Pam Campanaro, operations manager of the Samek Gallery, described Director Richard Rinehart’s process in assembling the exhibit. Rinehart visited a private collector in the Netherlands and hand-picked the works. This is the first time these works have been exhibited together in the U.S.
“He opted to go with a mood, rather than asking a theoretical question,” Campanaro said.
Campanaro stated that she and Rinehart “felt heavier” after installing the exhibit over the summer, a process which included painting over the bright white walls of the Samek with a dark grey color.
“He wanted to completely transform the space,” Campanaro said.
When a foundation seminar class visited the gallery, Campanaro encouraged students to look for “layers of meaning” hidden within the works.
Kiriko Masek ’16 was drawn to a massive photograph entitled “Generation.” At first look, the image evokes a typical class photo, with children standing in two lines facing the camera.
“The kids seemed normal at first, but there’s something off about the proportions,” Masek said.
That’s because the faces are, in fact, not real faces, but rather composites of hundreds of school photos, compiled and altered by Dutch artist Ruud van Empel.
Many works in “Dusk to Dusk” meditate on the effacement of identity and the dissolution of the individual vis-à-vis technology, media and political repression. Throughout the exhibit, representations of the human face in particular are distorted, concealed or eliminated entirely.

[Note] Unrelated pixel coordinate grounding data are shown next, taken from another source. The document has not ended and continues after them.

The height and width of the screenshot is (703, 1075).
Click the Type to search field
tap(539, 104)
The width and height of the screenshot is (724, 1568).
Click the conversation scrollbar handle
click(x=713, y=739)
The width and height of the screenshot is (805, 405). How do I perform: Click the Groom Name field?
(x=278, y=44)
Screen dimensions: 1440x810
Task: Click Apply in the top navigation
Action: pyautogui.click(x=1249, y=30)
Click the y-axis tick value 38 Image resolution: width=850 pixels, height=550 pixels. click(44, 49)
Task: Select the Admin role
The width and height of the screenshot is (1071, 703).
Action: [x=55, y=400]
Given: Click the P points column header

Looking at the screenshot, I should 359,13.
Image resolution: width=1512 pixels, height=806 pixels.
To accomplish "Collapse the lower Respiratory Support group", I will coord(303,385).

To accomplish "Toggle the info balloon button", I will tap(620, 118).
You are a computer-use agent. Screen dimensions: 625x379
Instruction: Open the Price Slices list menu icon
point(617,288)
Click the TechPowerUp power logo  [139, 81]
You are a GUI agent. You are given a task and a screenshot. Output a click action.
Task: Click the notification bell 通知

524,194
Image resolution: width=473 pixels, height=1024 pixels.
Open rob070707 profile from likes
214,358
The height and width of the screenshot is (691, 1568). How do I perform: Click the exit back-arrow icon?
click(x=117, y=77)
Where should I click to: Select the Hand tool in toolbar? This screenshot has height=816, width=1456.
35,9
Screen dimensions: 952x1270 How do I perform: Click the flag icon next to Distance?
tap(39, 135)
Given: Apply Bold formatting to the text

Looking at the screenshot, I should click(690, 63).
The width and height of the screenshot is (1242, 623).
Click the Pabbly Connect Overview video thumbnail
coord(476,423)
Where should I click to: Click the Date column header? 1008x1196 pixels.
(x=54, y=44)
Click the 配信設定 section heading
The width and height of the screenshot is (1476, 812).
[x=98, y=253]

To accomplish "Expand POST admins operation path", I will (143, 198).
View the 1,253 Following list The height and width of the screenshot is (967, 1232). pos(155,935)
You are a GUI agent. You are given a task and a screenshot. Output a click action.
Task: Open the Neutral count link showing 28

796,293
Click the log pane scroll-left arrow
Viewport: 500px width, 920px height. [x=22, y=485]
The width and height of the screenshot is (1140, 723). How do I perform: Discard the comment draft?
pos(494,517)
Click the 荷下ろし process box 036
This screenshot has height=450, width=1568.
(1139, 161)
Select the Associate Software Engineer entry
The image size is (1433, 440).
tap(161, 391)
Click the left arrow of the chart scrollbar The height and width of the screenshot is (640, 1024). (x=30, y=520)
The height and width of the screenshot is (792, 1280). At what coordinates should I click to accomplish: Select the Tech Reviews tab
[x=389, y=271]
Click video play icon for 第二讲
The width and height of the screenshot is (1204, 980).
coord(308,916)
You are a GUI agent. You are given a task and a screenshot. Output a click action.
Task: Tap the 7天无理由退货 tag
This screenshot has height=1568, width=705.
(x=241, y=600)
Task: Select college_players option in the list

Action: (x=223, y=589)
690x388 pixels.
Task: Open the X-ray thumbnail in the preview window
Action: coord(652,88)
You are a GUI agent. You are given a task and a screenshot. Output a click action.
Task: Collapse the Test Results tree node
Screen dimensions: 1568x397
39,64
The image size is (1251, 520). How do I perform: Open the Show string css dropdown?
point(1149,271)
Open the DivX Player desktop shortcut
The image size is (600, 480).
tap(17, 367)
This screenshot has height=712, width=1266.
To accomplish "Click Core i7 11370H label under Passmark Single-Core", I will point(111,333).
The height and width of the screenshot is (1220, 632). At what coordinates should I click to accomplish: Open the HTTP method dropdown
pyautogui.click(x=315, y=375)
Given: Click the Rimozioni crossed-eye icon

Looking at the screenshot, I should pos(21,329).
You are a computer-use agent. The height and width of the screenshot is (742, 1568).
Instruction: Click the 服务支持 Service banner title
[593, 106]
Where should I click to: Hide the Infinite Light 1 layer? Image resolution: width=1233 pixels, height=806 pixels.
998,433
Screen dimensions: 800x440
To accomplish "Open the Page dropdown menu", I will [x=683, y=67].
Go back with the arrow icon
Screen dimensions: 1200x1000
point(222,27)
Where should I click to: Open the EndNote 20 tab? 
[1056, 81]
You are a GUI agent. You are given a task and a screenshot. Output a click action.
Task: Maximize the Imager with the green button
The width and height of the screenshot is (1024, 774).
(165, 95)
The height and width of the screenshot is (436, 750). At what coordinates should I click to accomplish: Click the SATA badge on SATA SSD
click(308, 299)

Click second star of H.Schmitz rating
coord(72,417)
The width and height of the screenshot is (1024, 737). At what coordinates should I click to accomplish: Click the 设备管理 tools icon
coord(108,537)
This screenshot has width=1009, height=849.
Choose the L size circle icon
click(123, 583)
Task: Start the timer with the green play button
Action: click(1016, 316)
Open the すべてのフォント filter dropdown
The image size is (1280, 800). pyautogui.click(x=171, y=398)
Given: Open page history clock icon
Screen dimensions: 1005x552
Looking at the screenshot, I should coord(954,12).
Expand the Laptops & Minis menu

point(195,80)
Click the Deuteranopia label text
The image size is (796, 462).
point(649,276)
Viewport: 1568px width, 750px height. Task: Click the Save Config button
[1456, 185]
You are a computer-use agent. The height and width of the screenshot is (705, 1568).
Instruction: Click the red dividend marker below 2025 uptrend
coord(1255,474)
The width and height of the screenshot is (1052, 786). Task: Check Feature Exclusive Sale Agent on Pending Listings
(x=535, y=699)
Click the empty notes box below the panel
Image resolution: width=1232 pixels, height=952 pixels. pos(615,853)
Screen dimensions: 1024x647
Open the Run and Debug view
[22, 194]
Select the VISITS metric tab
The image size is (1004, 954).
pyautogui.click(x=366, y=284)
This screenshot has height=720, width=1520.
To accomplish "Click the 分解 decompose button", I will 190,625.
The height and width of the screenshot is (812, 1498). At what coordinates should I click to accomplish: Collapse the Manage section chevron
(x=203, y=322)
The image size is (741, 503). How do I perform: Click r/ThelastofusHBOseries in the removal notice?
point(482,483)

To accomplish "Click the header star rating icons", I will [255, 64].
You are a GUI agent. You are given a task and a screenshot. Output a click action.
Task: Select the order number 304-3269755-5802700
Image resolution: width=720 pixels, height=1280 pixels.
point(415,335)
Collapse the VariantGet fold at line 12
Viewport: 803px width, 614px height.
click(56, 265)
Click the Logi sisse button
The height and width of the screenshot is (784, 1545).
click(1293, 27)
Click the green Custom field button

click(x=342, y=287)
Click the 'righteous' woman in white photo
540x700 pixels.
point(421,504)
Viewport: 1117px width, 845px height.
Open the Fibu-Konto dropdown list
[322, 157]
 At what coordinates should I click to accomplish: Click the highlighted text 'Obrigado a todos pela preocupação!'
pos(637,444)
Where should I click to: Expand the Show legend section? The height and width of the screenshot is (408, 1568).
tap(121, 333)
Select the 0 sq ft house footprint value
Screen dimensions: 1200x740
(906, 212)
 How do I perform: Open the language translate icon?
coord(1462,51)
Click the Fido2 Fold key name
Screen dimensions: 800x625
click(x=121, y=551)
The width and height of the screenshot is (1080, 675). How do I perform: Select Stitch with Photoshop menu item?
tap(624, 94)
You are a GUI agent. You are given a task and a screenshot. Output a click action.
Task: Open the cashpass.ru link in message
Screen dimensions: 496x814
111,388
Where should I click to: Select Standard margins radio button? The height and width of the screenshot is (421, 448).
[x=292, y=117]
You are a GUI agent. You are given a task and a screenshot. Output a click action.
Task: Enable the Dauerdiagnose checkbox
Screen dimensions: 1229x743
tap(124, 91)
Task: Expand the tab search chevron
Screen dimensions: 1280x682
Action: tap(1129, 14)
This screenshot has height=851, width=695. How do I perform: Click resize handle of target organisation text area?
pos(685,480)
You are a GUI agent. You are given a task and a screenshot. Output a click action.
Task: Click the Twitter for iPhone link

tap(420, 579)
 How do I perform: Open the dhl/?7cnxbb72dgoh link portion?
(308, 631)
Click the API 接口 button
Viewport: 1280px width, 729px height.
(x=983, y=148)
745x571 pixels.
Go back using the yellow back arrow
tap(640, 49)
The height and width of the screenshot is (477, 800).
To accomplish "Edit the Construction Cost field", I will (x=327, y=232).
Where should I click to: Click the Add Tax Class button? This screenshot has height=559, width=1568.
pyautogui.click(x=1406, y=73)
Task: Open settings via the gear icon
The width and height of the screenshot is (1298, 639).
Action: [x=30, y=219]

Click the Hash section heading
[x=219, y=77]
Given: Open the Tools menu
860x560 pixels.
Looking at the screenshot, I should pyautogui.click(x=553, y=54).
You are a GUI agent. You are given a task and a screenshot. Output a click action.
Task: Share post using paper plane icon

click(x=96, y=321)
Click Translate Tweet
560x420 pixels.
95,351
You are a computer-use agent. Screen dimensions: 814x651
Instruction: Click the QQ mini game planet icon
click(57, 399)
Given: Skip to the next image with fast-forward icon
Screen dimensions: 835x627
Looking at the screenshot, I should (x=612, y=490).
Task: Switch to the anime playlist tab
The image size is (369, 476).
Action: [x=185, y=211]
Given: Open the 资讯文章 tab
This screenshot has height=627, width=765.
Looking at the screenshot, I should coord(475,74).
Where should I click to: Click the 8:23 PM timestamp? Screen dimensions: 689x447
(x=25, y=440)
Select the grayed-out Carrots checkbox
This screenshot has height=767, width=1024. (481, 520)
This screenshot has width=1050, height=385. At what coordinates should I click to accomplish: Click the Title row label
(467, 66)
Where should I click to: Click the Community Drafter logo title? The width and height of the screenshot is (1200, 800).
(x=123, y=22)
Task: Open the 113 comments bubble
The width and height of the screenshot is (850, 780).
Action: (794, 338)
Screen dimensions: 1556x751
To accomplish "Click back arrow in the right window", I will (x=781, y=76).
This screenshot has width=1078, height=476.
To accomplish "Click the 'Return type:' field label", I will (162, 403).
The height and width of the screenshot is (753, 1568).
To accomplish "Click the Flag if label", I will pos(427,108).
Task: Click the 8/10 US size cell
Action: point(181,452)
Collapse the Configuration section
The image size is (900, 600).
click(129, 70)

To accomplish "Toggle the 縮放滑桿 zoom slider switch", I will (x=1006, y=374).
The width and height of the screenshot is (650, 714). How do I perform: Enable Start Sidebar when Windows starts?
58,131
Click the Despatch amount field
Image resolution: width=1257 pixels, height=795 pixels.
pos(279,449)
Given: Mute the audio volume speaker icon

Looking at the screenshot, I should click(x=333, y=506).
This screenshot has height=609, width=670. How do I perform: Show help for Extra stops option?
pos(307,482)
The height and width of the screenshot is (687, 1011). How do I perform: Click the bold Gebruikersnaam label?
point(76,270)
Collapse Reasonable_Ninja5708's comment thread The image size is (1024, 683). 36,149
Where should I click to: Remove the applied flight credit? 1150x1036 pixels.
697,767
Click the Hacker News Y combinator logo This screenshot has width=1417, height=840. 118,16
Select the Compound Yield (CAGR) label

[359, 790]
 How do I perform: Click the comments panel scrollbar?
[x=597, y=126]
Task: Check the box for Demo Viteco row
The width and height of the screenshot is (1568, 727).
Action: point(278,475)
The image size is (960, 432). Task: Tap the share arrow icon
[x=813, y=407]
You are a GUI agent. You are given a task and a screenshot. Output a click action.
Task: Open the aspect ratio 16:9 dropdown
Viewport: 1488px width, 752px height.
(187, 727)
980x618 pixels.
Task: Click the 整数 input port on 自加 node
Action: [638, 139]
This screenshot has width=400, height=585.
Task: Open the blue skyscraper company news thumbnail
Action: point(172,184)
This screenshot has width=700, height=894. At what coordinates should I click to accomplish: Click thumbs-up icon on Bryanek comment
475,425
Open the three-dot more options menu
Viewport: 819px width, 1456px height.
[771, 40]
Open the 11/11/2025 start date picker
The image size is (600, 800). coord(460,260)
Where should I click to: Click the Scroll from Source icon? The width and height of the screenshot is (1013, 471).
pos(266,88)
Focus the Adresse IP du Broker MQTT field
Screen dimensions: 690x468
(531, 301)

Conversely, other pieces seem to reconstruct the human out of new materials: a tree trunk, metal or, in the case of Huma Bhabha’s sculpture, pieces of garbage.
Many students gravitated towards a multi-media project entitled “Dusk to Dusk.”
In this piece, two film sequences are projected simultaneously onto the wall of the gallery. In one, an African-American mother stares morosely in the direction of her young son, who repeatedly bounces a ball against the wall with his back towards the camera. In the other, a white mother in a neo-Edwardian, unnaturally white domestic space tends to a baby hidden within a cradle. Both scenes are infused with a mood of melancholy and dejection, which climaxes when the children’s “real” identities are finally revealed.
The exhibit is open to the public and will run until Nov. 19.